In this week’s edition of our open source news roundup, we take a look at a 3D-printed violin, a NASA tool for calculating orbital trajectories, and more.
11-year-old 3D prints working violin, starts violin 3D printing business
An 11 year old and his mother successfully 3D printed a working violin from open source plans. Printed in pieces and then assembled, the durable instrument is bound without glue of any kind. Intended for use with youth orchestras, the instrument will be priced at $250, a fraction of the typical $600. The violin’s quieter sound makes it ideal for youth orchestras.
NASA’s tool for calculating orbital trajectories now aids in spacecraft design
Computer-aided systems design is now available for both the private sector and other government agencies. NASA has released its Evolutionary Mission Trajectory Generator (EMTG) to give mission managers an automated tool for defining detailed steering directions to hard-to-reach interplanetary destinations.

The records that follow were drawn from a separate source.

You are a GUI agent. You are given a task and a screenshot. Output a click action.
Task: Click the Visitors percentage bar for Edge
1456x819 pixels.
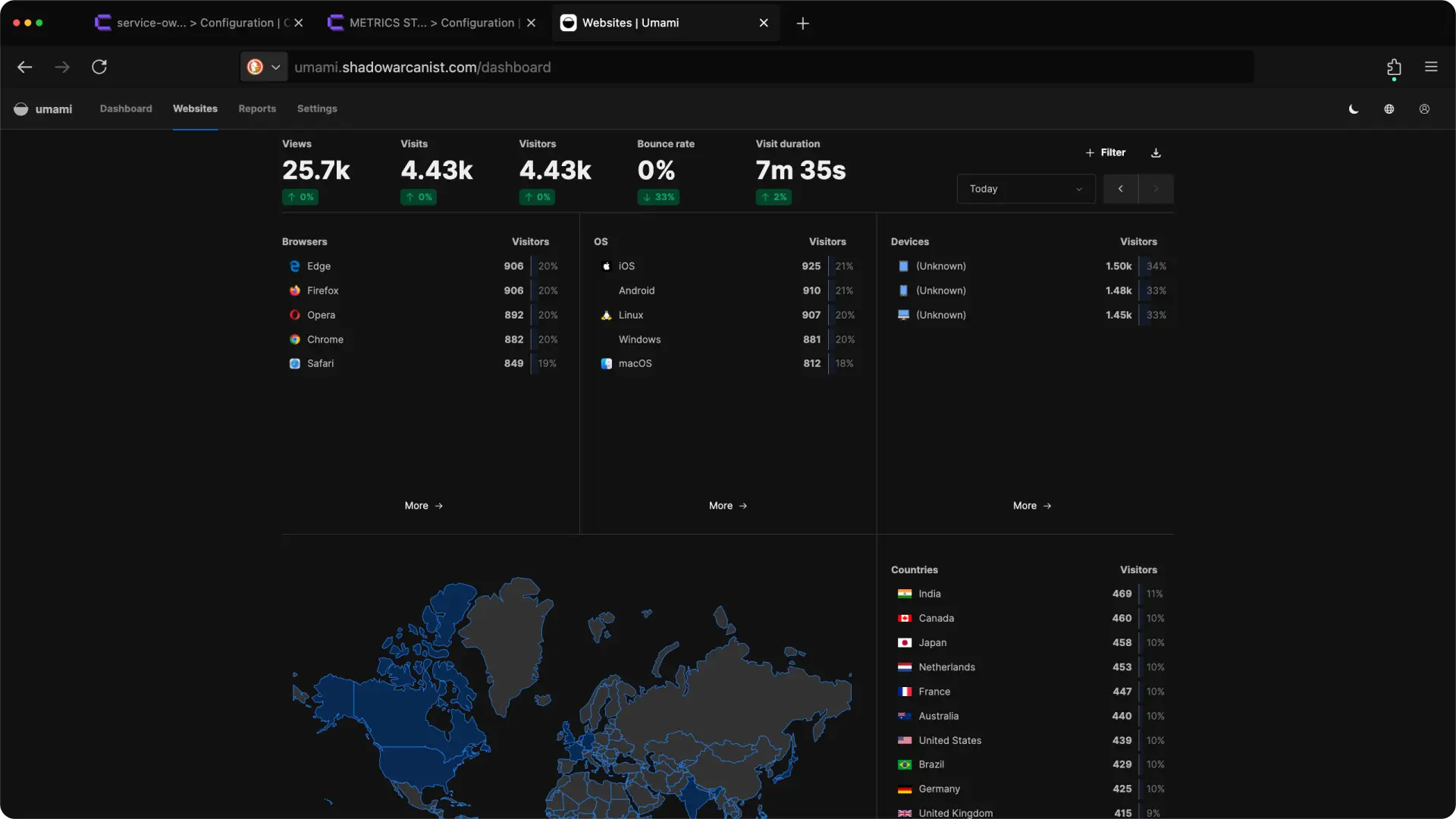pos(548,266)
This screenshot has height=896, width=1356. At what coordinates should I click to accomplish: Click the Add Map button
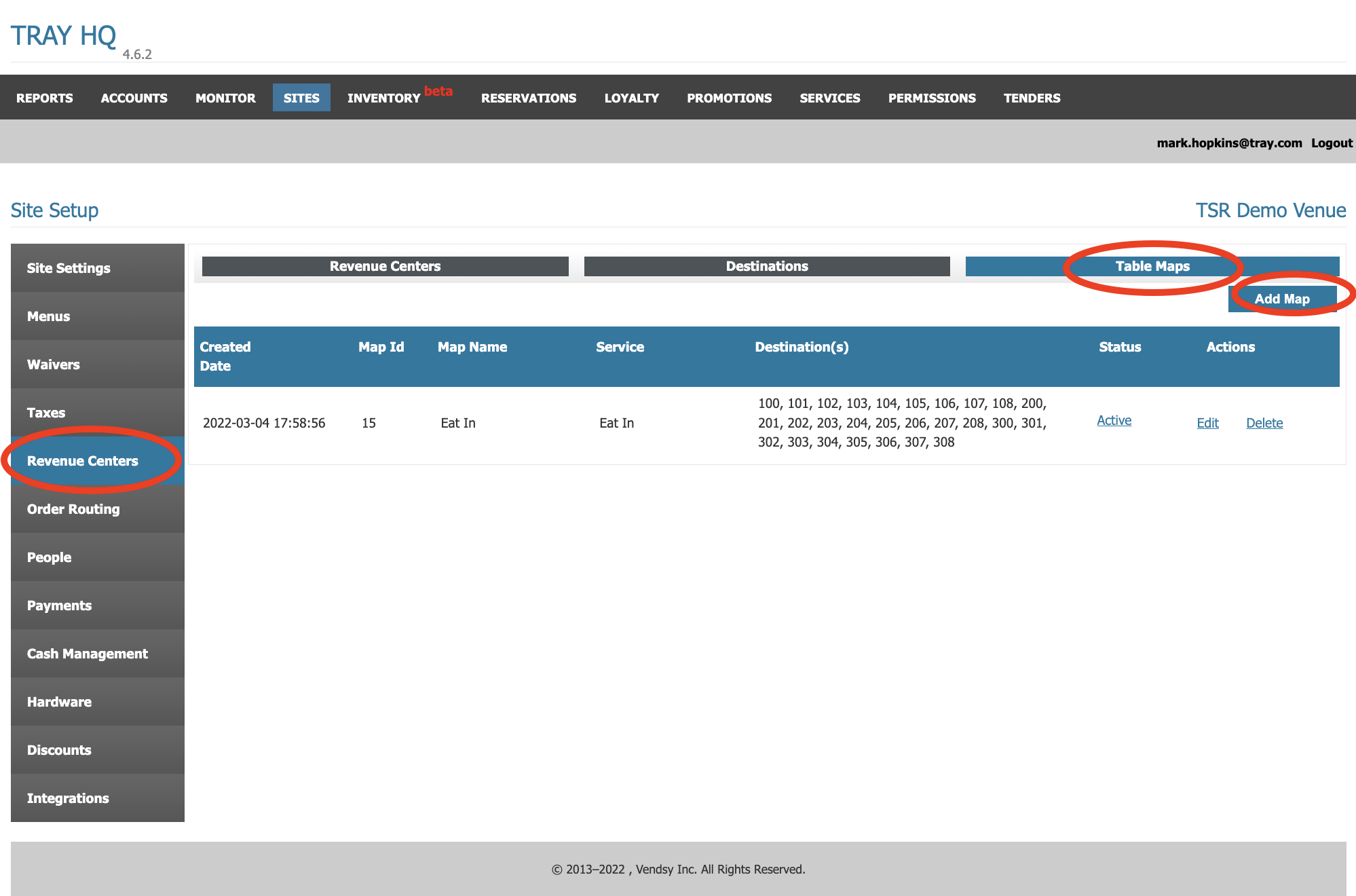pyautogui.click(x=1281, y=299)
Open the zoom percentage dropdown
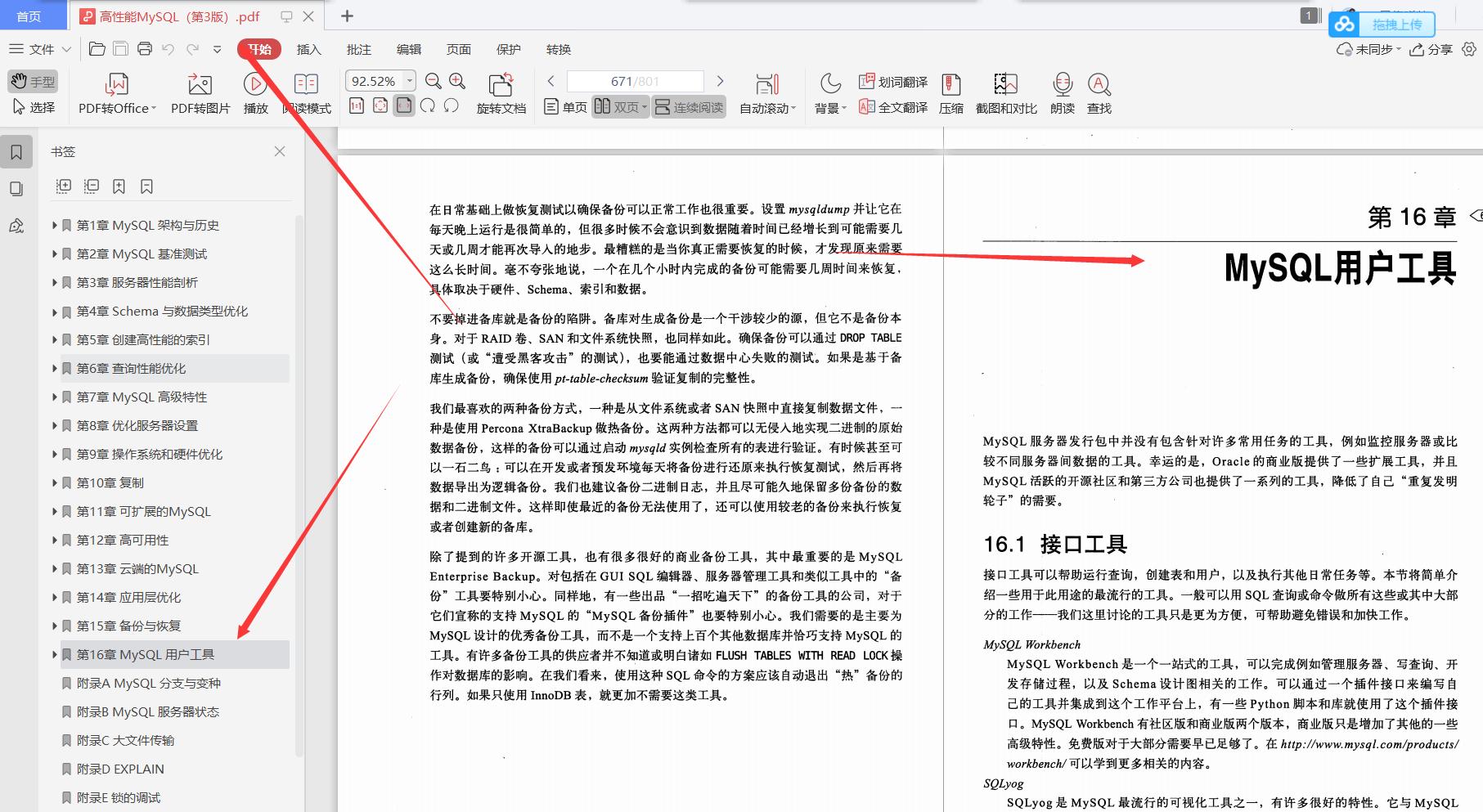Screen dimensions: 1483x812 coord(408,81)
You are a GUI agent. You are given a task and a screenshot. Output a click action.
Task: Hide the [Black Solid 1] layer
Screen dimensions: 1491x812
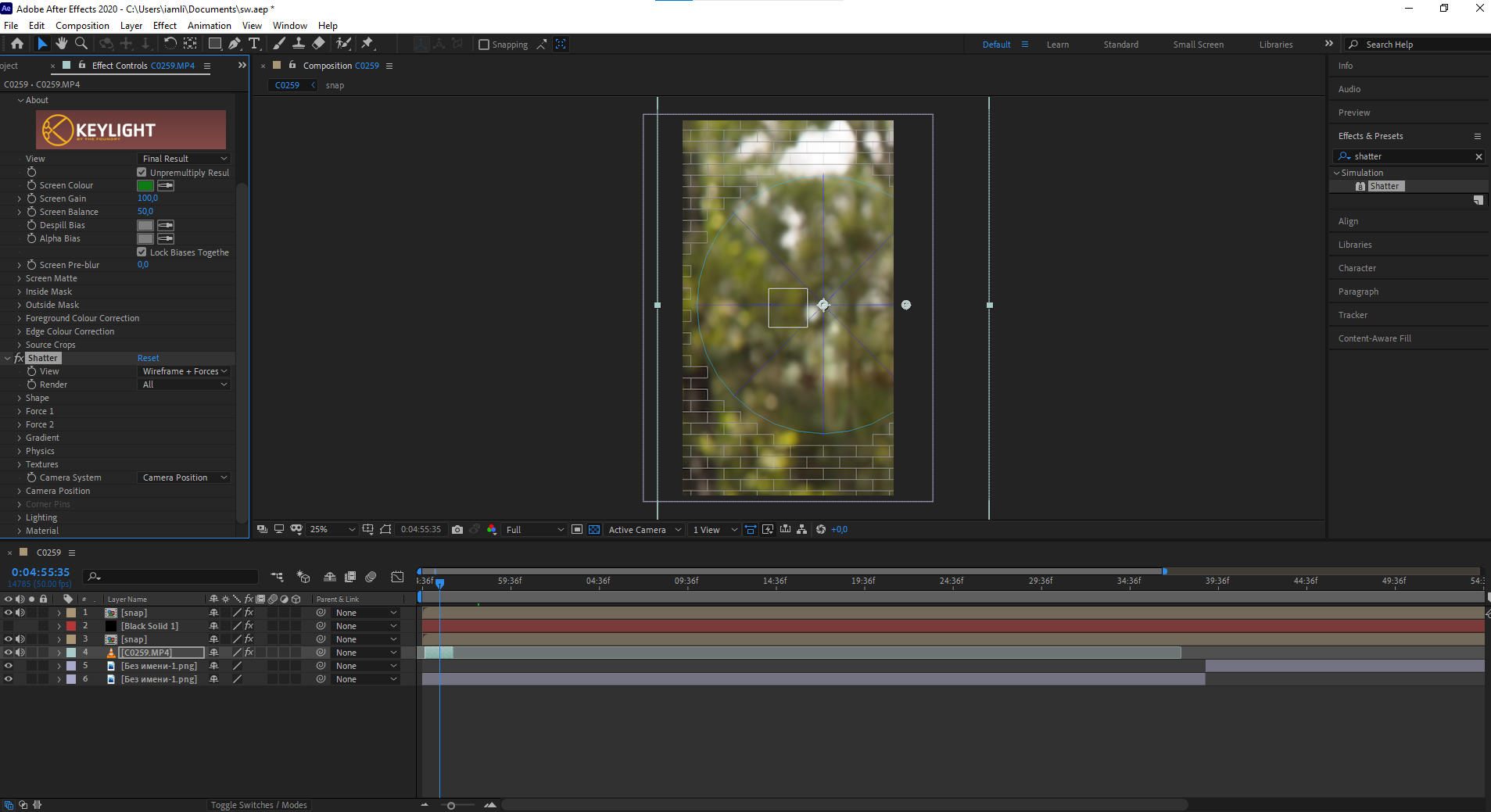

Open source oncology software from Pitt, UPMC to speed genomic data sharing
Research institutions amass large data sets that can be difficult for the average researcher to access. Cancer research is especially data-dense. TCGA Expedition manages data from The Cancer Genome Atlas project utilizing continual download and processes. TCGA makes large data sets available to researchers who might not otherwise have the tools to access. TCGA Expedition project was open sourced in an effort to give researchers another tool to fight cancer.